There are a lot of great shows we’re looking forward to, not least of which is one show that features two of comedy’s most delightful voices: Aparna Nancherla and Jo Firestone. It’s a show called Aparna ‘N’ Jo, which makes sense.
Both comics share a taste for the dryly absurd and whimsical and they’ve been blowing up in the last few years. Perhaps you’ve seen Nancherla on her Comedy Central Half Hour or Conan or Inside Amy Schumer. Firestone was one of this year’s New Faces at the Just For Laughs festival and a Comedy Central’s Comics to Watch in 2015. Probably you recognize them most from our Top 25 comedians of 2016 list.
Now they’ll be bringing their show to LA. We caught up with the comics for a few questions on the eve of the festival (and possibly the end of the world).
Paste: Tell us how you guys met. How did you decide to start working together?
Jo Firestone: I think we met when I asked Aparna to be a celebrity judge at my pun competition. After that, we kept running into each other, which was always a good time. I can’t remember exactly when we started being real friends. Aparna, do you remember the exact moment? I don’t remember the details but I think lightning and thunder were involved.
Aparna Nancherla: Jo DID ask me to be a celebrity judge at her pun competition. I can verify that. Little did she know that I already knew about her because of this real great video she was in called Tiny Comedy Club! I highly recommend a watch. It’s strange and wonderful, like Jo. I mean strange in a highly complimentary way. Jo’s also right in that I don’t remember the exact moment we became friends except that she invited me once to a brainstorming session for her games radio show and then to her birthday, and that’s when I thought I was officially “in” with Firestone. About fifty years and three divorces later, Jo asked me if I wanted to co-host an advice series with her for Refinery29’s new comedy channel. And here we are.
Paste: Last year, you two co-created and wrote the very funny YouTube series Womanhood. How did you decide on an advice show about being an adult woman?
Firestone: What can I say, we are women-identifying millennial creatures.
Nancherla: Yes, and might I add we are also both part-time water goblins (see our aqua-cycling episode for confirmation).
Paste: Your jokes often deal with depression and anxiety but there’s also a sense of wisdom about it too. How have depression and anxiety affected or informed you? Do you still deal with it, how do you handle it, and what helped you?

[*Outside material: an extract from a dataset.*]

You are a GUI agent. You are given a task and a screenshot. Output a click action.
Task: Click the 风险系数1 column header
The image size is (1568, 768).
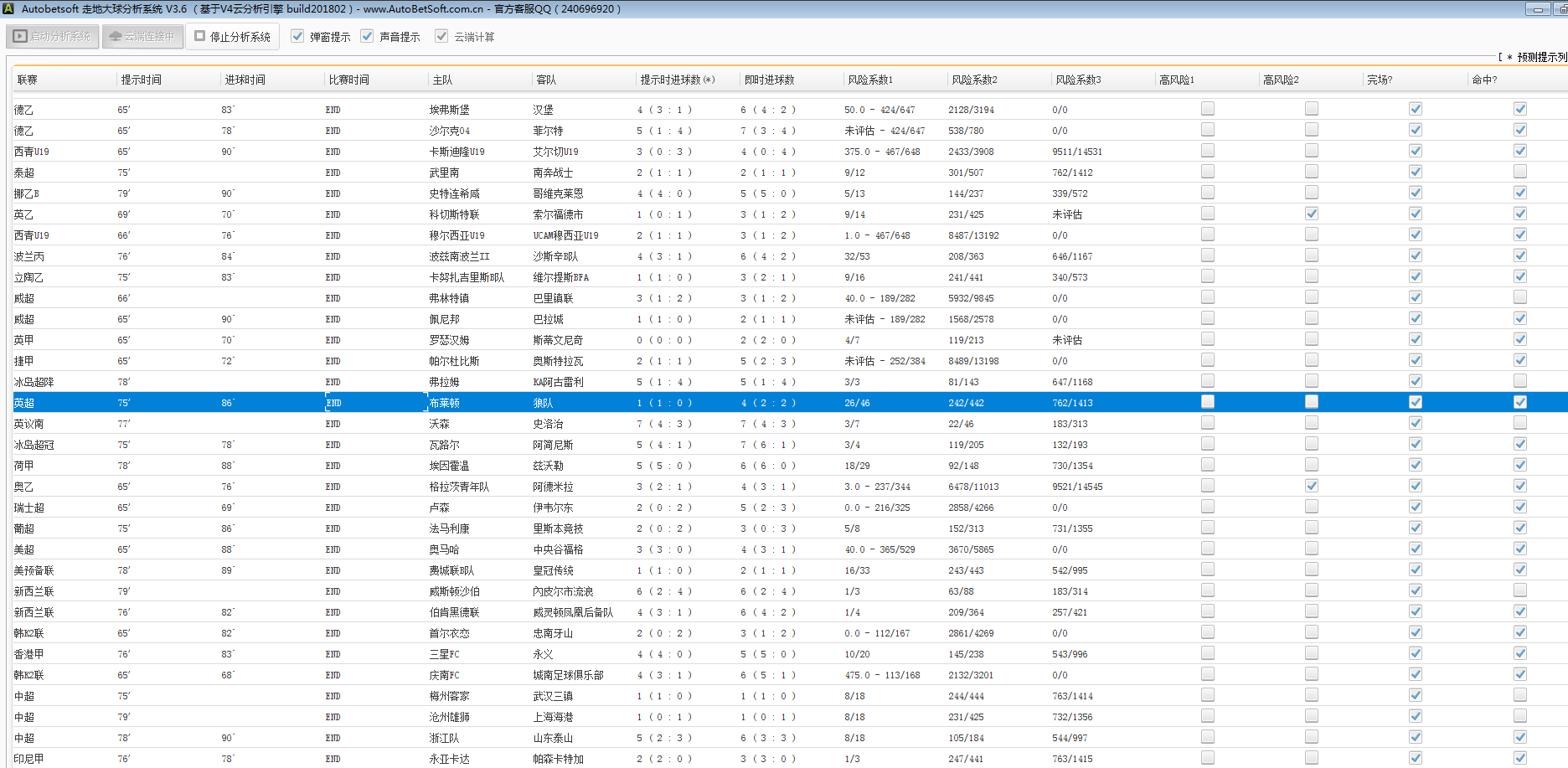869,80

Nancherla: I would say I’ve dealt with them both since I started comedy, so for better or for worse, they’ve informed my journey. I only started talking about them when I was in a serious rut, and decided all I could do was try and write about it. I wasn’t sure I had anything to add to the conversation, but now here we are talking about how it informs my jokes!
Paste: Jo, you’ve found fun ways to experiment with how you express your comedy: creating the card game Punderdome, hosting a game-filled soft-rock dedication show on WFMU. Can you talk a bit about incorporating your interests into your comedy?
Firestone: I like experimenting with forms, and it’s not always the funniest product, but it’s generally always worth a shot to try it.
Paste: What’s your favorite thing about comedy right now?
Firestone: Sometimes a comedian will make something that’s so stupid and funny, and it just makes your whole day, but you know that! This is old news!
Nancherla: That there is always someone doing something that can really get you going. Also, the best comedy for me is when I see something I never even realized I was missing, and now I can’t imagine living without having seen it.
Paste: What’s the hardest thing?
Firestone: I feel sad and angry when I think about the state of America, so on a personal level, I’ve been trying to delve into the sad/angry feelings so I can eventually see the comedy in it.
Nancherla: I think trying to be funny while the world is burning (it’s always been burning, but now it’s UP CLOSE and PERSONAL).
Paste: How are you guys feeling about performing at a comedy festival this weekend, with Trump’s inauguration?
Firestone: I think it will be exciting to be downtown for the LA march. We’re planning on coming from the march straight to the show, so I imagine we will be feeling very inspired (sweaty).
Nancherla: Yes, we both wanted to try to go to the march in DC this weekend, but we couldn’t manage it with our work schedules, so we’re both marching in LA. And we will march right to our show with fire in our eyes and Change.org petitions in our hearts.
Paste: Your YouTube show was on a channel called Riot and your show this weekend is at a festival called Riot but they are not the same thing. Why is comedy so into riots?
Firestone: Fierceness in brands must be in right now!
Nancherla: Because it’s a backlash against the system, man.
Aparna and Jo will perform Aparna ‘N’ Jo on Saturday, January 21st at 4 p.m. at North Hall. Tickets are $20.